= The Ill-Fated Princess =

Greek fairy tale

The Ill-Fated Princess is a Greek fairy tale collected by Georgios A. Megas in Folktales of Greece.

It is Aarne-Thompson type 938A, Misfortunes in Youth.

==Synopsis==

A queen could not marry off her three daughters. A beggarwoman told her to mark how they slept, and then declared that the youngest, who slept with her hands in her lap, was ill-fated, and her fate kept her sisters from being married. The youngest daughter heard this and told her mother to sew her dowry into the hem of her skirt, dressed herself as a nun, and left, despite her mother's pleas. She stayed at a cloth-dealer's, but her fate came and tore up the cloth, and they turned her out; she paid for the damage from her dowry and went on. She stayed at a glass-merchant's, but her fate came and smashed the glass; she paid for the damage and went on. Then she took service with a queen, who realized she had an evil Fate and kept her on.

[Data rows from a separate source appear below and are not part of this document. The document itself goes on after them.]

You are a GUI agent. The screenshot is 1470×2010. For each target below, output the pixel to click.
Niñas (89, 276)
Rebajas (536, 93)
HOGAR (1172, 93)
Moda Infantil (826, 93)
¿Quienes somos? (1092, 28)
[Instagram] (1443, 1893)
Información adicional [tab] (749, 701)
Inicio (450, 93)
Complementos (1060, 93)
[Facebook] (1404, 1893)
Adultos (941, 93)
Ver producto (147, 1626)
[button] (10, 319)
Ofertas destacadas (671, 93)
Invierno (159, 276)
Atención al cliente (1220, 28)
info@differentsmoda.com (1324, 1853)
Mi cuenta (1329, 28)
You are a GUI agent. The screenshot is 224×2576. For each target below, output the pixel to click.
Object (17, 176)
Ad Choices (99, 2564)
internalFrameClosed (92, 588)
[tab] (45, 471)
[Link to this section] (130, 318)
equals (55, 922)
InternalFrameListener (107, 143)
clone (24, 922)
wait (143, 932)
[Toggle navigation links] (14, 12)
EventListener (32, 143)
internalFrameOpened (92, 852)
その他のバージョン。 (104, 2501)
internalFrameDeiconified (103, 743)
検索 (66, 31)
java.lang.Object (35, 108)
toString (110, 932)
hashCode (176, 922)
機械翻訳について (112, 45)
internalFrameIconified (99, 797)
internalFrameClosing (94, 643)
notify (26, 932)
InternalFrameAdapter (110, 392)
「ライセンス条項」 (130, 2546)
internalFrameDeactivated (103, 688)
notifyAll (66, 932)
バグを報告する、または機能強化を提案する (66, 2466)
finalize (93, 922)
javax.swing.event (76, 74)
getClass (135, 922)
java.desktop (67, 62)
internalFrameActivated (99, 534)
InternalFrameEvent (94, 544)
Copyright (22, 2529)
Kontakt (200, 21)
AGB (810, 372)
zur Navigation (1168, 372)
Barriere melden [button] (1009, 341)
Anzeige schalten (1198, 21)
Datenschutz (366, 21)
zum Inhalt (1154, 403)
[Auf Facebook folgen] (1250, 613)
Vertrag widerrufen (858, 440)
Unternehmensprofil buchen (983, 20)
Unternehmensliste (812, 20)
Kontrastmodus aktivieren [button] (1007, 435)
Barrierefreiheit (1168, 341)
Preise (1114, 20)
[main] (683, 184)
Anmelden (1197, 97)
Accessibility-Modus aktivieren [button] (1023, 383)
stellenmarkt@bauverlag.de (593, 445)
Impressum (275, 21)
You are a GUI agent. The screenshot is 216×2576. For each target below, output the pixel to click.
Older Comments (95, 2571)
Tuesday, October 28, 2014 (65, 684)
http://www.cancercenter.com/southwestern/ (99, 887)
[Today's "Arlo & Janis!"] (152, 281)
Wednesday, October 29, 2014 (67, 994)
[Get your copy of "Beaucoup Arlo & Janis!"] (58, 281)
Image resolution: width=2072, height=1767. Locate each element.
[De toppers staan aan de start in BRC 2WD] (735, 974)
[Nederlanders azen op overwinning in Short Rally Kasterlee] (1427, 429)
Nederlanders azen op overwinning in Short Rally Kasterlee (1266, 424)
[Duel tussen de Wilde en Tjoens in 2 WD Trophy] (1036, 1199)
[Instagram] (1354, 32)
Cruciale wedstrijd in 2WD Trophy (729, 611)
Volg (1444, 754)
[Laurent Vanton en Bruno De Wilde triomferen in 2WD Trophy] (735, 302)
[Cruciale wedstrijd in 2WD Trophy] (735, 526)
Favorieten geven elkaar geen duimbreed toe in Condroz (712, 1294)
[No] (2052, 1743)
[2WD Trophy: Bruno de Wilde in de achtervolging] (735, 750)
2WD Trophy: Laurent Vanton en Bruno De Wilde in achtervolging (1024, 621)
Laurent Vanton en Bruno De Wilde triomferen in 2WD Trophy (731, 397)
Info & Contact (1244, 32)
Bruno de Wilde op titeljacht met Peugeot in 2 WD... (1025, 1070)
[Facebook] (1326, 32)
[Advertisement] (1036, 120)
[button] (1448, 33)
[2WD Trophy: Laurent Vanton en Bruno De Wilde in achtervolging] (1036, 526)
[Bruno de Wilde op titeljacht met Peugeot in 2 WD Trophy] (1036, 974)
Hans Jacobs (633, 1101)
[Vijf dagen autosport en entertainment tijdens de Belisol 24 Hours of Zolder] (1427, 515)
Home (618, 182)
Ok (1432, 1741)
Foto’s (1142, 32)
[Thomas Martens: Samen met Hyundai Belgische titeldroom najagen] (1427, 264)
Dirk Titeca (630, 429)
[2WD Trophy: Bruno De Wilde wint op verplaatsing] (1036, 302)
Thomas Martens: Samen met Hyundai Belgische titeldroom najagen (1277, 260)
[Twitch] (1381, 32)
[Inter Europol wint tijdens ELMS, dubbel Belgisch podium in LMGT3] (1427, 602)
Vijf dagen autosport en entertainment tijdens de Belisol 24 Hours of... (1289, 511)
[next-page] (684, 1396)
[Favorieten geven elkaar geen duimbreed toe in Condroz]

Finally, the queen told her she had to change her fate: she had to go to the mountain where they lived, and offer her some bread to change her fate. The princess did this, and would not leave until her fate took the bread; the fate resisted for a long time, even when the other fates argued with her, but finally gave her silk thread and told her to give it away only for its weight in gold.

A nearby king was about to be married, and a quantity of silk was missing to sew the bride's dress. The princess brought her silk; it was perfect, and they set out to give her the gold, but nothing would even out the scales, until the king himself stepped on the scales. He said that showed she should have him, and they married.